Supplied records
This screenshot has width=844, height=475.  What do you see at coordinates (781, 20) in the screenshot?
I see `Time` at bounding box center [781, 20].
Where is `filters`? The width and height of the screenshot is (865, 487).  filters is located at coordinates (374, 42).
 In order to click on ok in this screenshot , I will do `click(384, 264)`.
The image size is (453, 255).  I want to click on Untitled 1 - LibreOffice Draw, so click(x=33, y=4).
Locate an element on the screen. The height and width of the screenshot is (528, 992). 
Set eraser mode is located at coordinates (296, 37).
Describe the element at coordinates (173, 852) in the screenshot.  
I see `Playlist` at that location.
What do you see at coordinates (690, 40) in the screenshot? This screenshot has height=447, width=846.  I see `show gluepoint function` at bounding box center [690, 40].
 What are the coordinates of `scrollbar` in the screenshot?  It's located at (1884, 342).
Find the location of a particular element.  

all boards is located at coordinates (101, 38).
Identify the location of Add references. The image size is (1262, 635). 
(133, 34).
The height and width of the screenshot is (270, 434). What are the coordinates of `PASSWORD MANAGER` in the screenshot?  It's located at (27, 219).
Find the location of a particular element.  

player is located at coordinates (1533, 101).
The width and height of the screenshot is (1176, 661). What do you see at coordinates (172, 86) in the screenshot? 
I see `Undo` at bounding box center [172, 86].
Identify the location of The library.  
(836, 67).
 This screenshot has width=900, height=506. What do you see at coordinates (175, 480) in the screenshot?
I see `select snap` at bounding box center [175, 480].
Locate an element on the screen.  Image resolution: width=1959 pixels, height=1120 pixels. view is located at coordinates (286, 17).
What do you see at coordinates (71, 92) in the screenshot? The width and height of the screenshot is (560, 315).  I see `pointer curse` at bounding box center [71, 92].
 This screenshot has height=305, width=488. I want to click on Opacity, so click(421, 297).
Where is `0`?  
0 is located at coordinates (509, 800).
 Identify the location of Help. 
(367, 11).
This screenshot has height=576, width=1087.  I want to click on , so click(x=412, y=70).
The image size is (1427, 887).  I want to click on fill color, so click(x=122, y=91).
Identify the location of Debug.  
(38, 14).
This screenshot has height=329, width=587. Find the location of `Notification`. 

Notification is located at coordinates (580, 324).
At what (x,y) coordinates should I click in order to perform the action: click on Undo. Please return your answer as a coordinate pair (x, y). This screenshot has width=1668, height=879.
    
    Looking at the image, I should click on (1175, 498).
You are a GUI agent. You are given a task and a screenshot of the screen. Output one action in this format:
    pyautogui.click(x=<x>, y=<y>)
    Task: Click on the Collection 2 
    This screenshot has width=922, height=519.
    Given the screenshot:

Exercise aim
Reproduce the lines verbatim, starting at the line containing "The width and height of the screenshot is (1176, 661)." and ending at the line containing "Looking at the", both included.

Problem solution
The width and height of the screenshot is (1176, 661). What do you see at coordinates (172, 86) in the screenshot? 
I see `Undo` at bounding box center [172, 86].
Identify the location of The library.  
(836, 67).
 This screenshot has width=900, height=506. What do you see at coordinates (175, 480) in the screenshot?
I see `select snap` at bounding box center [175, 480].
Locate an element on the screen.  Image resolution: width=1959 pixels, height=1120 pixels. view is located at coordinates (286, 17).
What do you see at coordinates (71, 92) in the screenshot? The width and height of the screenshot is (560, 315).  I see `pointer curse` at bounding box center [71, 92].
 This screenshot has height=305, width=488. I want to click on Opacity, so click(421, 297).
Where is `0`?  
0 is located at coordinates (509, 800).
 Identify the location of Help. 
(367, 11).
This screenshot has height=576, width=1087.  I want to click on , so click(x=412, y=70).
The image size is (1427, 887).  I want to click on fill color, so click(x=122, y=91).
Identify the location of Debug.  
(38, 14).
This screenshot has height=329, width=587. Find the location of `Notification`. 

Notification is located at coordinates (580, 324).
At what (x,y) coordinates should I click in order to perform the action: click on Undo. Please return your answer as a coordinate pair (x, y). This screenshot has width=1668, height=879.
    
    Looking at the image, I should click on (1175, 498).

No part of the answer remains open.